Vangelo in briciole
14 febbraio 2021

VI DOMENICA DEL TEMPO ORDINARIO

Dal Vangelo secondo Marco (Mc 1,40-45)
In quel tempo, venne da Gesù un lebbroso, che lo supplicava in ginocchio e gli diceva: «Se vuoi, puoi purificarmi!». Ne ebbe compassione, tese la mano, lo toccò e gli disse: «Lo voglio, sii purificato!». E subito la lebbra scomparve da lui ed egli fu purificato.E, ammonendolo severamente, lo cacciò via subito e gli disse: «Guarda di non dire niente a nessuno; va’, invece, a mostrarti al sacerdote e offri per la tua purificazione quello che Mosè ha prescritto, come testimonianza per loro». Ma quello si allontanò e si mise a proclamare e a divulgare il fatto, tanto che Gesù non poteva più entrare pubblicamente in una città, ma rimaneva fuori, in luoghi deserti; e venivano a lui da ogni parte.
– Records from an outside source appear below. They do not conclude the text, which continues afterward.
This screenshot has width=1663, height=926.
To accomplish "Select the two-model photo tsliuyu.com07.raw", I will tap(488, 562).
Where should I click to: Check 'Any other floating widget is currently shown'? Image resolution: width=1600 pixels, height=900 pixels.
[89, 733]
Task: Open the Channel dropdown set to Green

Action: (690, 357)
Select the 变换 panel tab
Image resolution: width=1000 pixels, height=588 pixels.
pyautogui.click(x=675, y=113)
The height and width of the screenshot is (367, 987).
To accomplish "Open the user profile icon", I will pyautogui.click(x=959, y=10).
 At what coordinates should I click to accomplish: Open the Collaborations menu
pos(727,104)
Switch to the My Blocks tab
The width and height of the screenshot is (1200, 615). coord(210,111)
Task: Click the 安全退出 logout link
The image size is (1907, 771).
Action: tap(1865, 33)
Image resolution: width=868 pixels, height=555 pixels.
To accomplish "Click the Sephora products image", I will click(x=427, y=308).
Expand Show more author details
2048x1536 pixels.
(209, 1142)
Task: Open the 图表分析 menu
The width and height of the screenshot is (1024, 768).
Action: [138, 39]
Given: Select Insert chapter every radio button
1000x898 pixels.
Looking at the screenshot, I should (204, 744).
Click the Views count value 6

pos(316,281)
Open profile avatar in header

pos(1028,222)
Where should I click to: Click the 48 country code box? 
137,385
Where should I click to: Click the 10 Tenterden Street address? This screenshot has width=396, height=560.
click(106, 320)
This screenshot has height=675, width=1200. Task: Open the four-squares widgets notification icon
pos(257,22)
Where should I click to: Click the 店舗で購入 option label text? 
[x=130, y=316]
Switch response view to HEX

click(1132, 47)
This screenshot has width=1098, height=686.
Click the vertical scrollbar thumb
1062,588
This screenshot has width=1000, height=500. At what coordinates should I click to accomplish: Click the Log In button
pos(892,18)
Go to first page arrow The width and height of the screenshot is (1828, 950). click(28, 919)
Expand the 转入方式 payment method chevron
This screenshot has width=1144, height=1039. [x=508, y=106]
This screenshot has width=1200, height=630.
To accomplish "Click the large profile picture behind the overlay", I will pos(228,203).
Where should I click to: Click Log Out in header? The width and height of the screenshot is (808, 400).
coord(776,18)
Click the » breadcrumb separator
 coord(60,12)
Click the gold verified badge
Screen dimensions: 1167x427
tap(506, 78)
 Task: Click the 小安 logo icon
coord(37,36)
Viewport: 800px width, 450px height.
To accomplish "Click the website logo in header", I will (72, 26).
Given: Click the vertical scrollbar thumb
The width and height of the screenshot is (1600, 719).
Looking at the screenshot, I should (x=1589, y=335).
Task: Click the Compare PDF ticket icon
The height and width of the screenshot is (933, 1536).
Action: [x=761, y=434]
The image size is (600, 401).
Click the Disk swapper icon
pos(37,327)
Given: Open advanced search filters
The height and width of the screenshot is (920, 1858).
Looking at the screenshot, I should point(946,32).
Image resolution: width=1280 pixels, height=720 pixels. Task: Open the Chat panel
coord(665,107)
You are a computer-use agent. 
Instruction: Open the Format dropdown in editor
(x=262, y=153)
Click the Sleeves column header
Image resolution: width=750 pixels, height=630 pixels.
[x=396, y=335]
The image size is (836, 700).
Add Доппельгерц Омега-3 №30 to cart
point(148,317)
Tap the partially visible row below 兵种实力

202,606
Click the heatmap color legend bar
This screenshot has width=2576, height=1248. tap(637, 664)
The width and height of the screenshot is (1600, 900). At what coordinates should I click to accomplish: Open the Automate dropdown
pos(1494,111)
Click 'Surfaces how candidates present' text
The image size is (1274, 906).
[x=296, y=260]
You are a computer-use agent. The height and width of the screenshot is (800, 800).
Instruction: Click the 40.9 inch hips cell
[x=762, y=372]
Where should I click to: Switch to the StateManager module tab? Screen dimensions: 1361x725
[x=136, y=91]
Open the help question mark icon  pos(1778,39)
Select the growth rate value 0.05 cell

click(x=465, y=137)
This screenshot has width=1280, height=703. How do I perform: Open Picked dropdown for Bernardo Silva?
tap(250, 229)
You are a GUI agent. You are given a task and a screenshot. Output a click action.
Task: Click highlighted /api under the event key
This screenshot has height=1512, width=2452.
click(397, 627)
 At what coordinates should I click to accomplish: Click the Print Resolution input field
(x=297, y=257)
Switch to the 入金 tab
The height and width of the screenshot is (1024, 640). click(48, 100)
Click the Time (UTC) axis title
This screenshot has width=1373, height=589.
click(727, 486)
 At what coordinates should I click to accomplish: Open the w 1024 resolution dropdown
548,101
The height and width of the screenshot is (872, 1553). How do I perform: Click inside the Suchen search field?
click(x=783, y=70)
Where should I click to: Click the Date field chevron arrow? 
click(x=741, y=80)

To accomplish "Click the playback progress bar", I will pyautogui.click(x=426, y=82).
E’ triste ascoltare dalla bocca di Mosè le terribili parole: “ Il lebbroso se ne starà solo, fuori dall’accampamento”.
Nel tempo in cui questa regola crudele veniva stabilita non c’era altra possibilità di difendersi dalla lebbra se non isolando il malato dall’abitato. Segno di corruzione, simbolo del peccato, la lebbra era considerata un castigo di Dio.
Il lebbroso “immondo”, cioè impuro (doveva confessarlo e gridarlo lui stesso), era isolato da tutto ciò che era considerato puro e che avrebbe potuto contaminare con un semplice toccare.
Il lebbroso viene isolato da ciò che è santo, viene quindi radicalmente escluso dalla comunità del popolo di Dio. In questo brano l’atteggiamento del lebbroso è di grande umiltà (“supplicava in ginocchio”).
Solo, senza relazioni, emarginato, escluso (in una società che divide) ha perso la sua dignità, ma nello stesso tempo OSA, supplica con atteggiamento dolce e fiducioso.
Inginocchiandosi dinanzi a Gesù, cosciente della sua miseria, il lebbroso ritrova la sua libertà percepita nel modo più vero, ritrova la speranza e la gioia, è trasformato, è guarito.
Non è più solo, corre, esce, partecipa agli altri la sua straordinaria esperienza. Ridiventa persona…..toccato, amato, guarito.
L’uomo Gesù si fa compagno della sua sofferenza mettendo la sua carne sana a contatto con la sua putrida; pienamente coinvolto patisce con il malato e lo tocca. Poteva fare il miracolo a distanza, come altre volte. Invece no: tocca chi non poteva nè toccare né essere toccato.
La compassione di Gesù, il suo commuoversi davanti agli infelici e ai sofferenti rivela una sensibilità all’altrui dolore che solo chi del dolore ha fatto esperienza riesce ad avere. Il Sofferente che comprende ed ama dà ristoro e forza a chi è oppresso dal patire. C’è in Gesù una sovrabbondanza d’amore. In Lui tutto è gratuità, generosità vissuta senza calcolo o forzature, amando senza riserve e senza condizioni, aperto alla comprensione reale del patire umano. E’ un amore che avvicina i lontani, facendoli sentire accolti, riempiendoli dello stupore e della bellezza di scoprirsi oggetto immeritevole di così puro dono.
Accogliamo il messaggio di Gesù nel suo valore profondo e universale: nessuno può essere escluso dalla nostra compassione, nessuno può essere condannato a vivere fuori dal villaggio che è il mondo. Gesù ci ricorda che i cristiani sono in prima linea contro ogni tipo di emarginazione: extracomunitari, disperati di tanti paesi del mondo, uomini e donne di religione diversa. Questa testimonianza siamo chiamati a dare e a diffondere. Non è possibile amare, pregare, imitare Gesù, senza provare compassione per il lebbroso e toccarlo come fa Lui.